== Segment start ==

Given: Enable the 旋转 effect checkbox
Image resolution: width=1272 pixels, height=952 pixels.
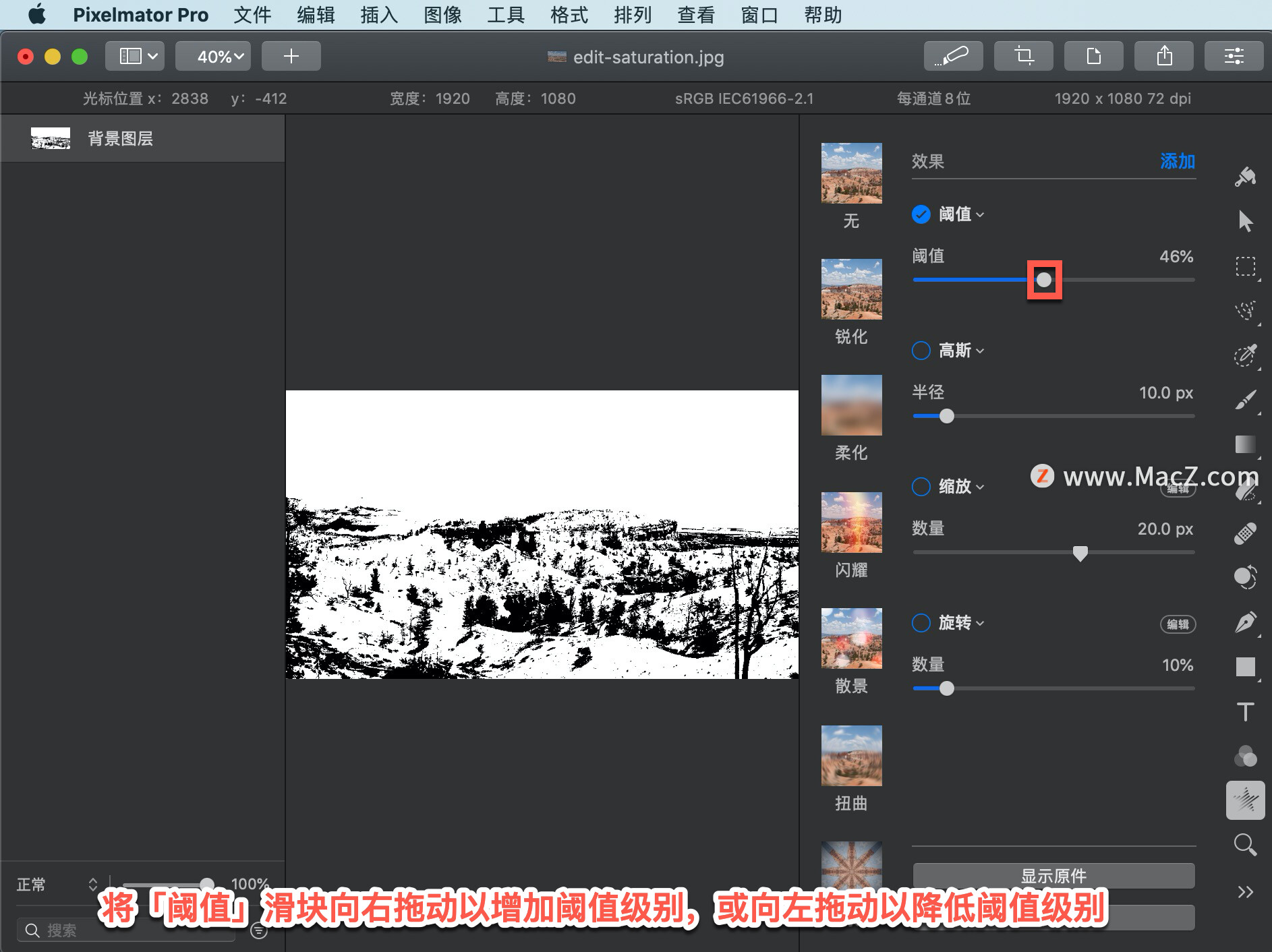Looking at the screenshot, I should pyautogui.click(x=921, y=623).
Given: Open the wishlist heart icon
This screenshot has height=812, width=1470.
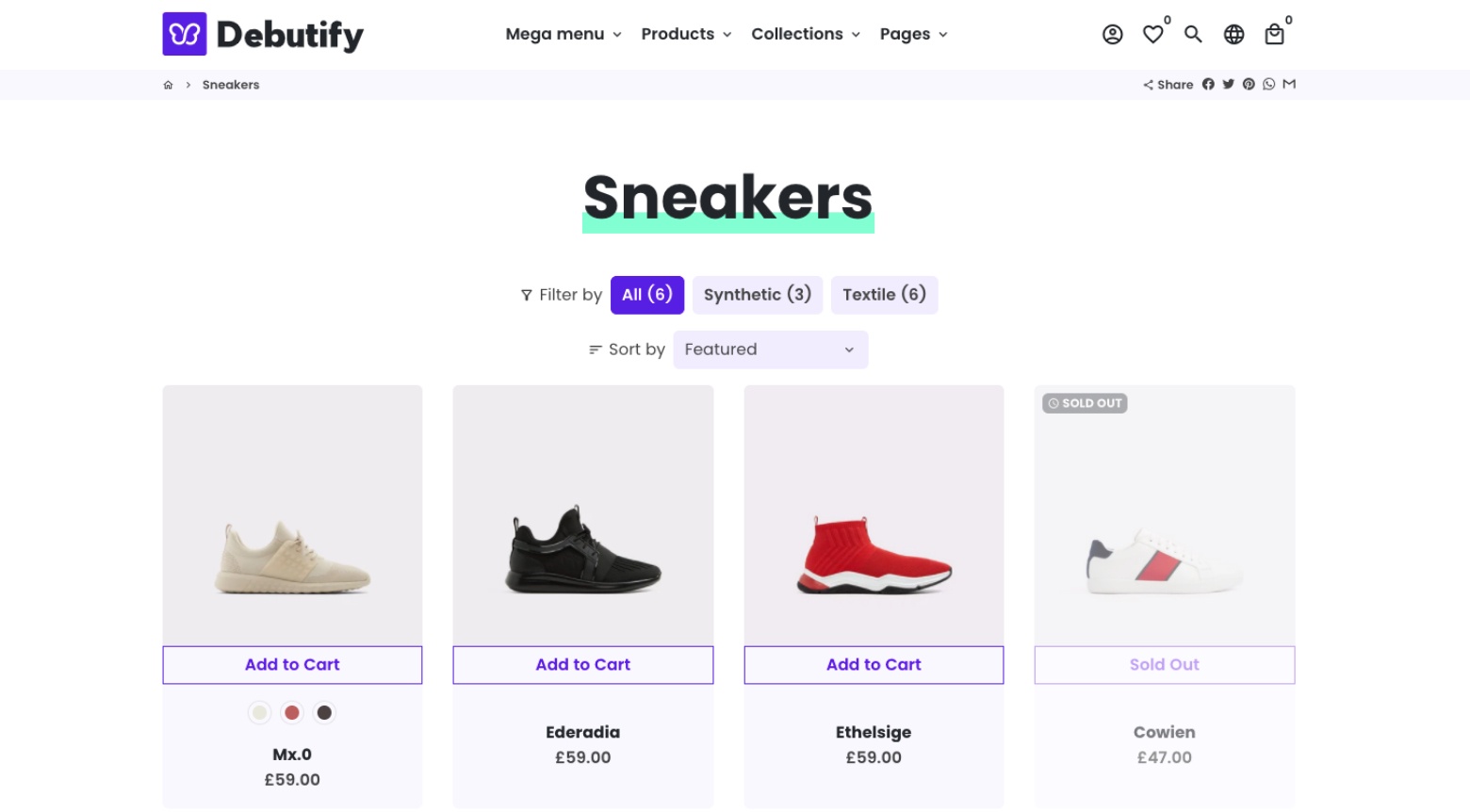Looking at the screenshot, I should pyautogui.click(x=1152, y=35).
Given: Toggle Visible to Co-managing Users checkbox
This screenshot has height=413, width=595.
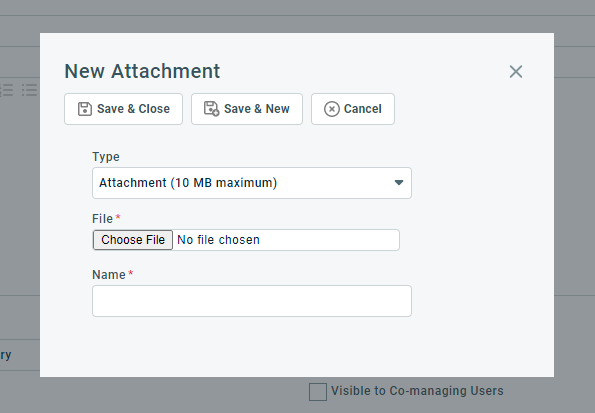Looking at the screenshot, I should (x=318, y=392).
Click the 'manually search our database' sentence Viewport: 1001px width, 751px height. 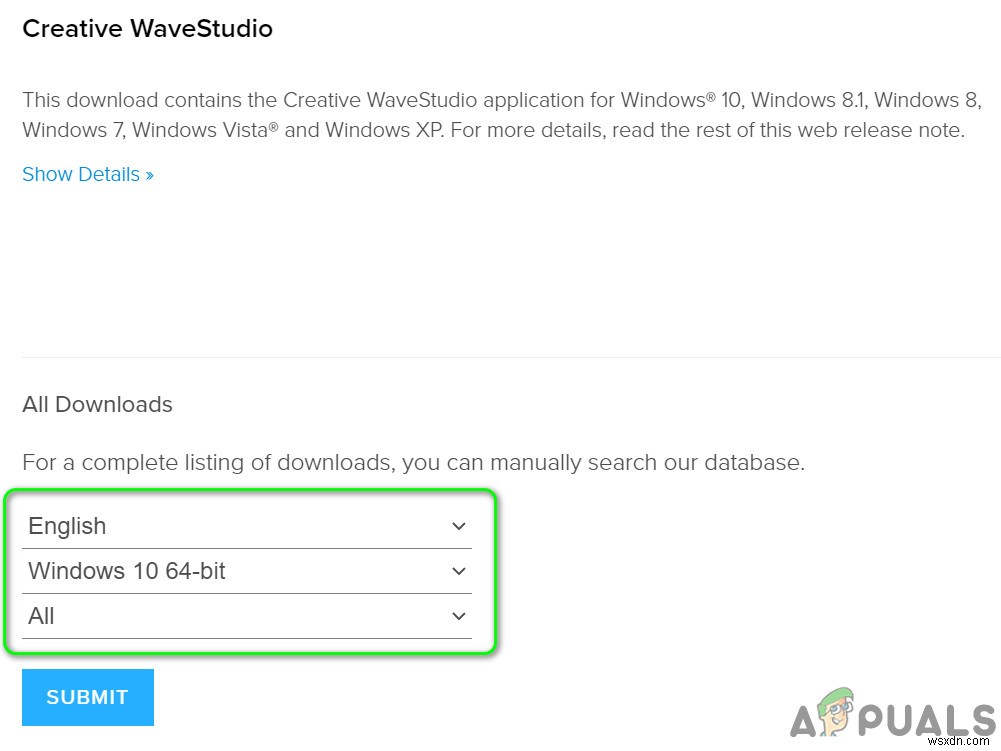point(413,462)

== Segment end ==

Directions: Go through the material and copy out every line with "checkbox" in it.

Reply:
Given: Enable the 旋转 effect checkbox
Given: Toggle Visible to Co-managing Users checkbox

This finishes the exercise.